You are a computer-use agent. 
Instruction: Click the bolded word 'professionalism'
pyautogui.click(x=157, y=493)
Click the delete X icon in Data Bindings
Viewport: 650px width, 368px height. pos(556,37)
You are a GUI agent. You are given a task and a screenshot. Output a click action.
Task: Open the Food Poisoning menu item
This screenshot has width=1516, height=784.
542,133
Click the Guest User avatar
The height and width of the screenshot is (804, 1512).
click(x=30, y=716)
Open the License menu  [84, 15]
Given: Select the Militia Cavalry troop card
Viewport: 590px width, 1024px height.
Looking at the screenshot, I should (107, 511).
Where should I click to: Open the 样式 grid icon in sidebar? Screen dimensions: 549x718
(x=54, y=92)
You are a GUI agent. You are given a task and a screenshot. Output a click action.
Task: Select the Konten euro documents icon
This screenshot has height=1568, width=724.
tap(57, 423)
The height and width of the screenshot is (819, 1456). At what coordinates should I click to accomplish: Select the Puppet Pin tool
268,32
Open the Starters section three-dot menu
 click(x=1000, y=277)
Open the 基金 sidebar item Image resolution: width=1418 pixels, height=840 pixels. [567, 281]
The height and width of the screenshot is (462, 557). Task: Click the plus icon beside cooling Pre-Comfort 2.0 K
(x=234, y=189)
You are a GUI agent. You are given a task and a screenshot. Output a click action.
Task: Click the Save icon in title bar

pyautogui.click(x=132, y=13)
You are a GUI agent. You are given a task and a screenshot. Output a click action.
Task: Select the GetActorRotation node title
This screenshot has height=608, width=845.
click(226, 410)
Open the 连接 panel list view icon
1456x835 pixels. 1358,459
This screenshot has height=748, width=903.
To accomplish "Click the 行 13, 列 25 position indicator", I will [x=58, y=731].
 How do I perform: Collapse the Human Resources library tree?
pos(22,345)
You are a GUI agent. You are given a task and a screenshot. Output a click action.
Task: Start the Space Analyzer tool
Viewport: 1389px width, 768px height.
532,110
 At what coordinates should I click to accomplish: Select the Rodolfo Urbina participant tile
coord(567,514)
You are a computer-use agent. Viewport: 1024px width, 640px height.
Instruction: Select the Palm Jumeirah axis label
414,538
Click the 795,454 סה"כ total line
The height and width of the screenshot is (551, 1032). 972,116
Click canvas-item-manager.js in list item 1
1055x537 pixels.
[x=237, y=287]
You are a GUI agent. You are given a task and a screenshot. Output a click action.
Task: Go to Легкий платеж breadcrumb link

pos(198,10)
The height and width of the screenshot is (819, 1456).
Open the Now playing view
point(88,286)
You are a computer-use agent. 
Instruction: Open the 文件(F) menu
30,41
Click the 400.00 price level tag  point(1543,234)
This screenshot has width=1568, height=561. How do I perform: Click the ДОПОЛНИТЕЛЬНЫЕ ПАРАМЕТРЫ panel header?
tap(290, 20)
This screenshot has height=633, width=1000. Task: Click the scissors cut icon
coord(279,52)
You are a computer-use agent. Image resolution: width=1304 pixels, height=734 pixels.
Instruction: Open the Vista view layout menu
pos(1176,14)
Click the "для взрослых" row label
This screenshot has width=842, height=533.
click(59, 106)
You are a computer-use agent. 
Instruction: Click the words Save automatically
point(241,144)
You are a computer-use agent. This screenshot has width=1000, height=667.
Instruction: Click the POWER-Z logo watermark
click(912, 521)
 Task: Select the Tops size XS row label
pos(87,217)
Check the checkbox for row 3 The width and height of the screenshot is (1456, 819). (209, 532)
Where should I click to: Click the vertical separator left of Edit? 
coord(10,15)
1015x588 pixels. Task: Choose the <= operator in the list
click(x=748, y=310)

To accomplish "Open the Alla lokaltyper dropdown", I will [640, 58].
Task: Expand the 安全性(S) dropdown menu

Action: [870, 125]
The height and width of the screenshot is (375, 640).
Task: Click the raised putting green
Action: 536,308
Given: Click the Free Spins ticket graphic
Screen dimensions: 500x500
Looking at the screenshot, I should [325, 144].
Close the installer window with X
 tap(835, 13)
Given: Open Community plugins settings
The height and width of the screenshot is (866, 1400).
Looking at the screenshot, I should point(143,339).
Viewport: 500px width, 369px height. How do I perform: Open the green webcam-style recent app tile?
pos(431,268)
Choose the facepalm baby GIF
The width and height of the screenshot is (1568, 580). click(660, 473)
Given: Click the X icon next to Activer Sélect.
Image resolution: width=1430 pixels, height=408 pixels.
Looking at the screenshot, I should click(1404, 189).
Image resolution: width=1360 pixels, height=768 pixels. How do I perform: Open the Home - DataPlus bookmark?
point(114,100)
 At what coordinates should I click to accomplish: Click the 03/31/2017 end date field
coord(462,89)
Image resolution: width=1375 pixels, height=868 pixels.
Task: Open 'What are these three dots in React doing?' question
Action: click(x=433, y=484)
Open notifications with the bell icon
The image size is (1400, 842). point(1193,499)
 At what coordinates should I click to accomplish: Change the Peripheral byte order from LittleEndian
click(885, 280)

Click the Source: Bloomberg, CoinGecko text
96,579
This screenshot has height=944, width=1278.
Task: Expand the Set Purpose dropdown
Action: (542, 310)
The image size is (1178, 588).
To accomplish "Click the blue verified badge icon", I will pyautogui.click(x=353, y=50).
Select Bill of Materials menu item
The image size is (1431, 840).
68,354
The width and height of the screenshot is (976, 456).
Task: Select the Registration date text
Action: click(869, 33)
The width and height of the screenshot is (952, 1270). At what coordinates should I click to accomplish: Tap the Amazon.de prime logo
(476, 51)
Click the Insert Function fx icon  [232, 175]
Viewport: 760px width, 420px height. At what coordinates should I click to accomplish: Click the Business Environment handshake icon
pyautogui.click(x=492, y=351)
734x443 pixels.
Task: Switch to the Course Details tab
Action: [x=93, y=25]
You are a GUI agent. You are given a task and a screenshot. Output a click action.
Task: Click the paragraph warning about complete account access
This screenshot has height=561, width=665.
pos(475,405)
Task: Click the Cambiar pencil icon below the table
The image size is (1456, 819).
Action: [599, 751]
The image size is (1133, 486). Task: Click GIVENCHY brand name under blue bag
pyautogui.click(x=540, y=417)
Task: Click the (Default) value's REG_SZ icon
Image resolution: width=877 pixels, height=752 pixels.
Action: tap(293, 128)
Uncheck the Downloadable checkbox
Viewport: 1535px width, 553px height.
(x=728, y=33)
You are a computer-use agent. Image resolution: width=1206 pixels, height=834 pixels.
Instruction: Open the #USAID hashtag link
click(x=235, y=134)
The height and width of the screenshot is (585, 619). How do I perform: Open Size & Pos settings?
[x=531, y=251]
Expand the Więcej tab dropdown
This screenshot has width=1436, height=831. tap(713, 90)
- - - - -
● Stated goal
Extract each line of the items above that contains the string "link". Treat uppercase and lowercase letters as different.

● The result
Task: Go to Легкий платеж breadcrumb link
Instruction: Open the #USAID hashtag link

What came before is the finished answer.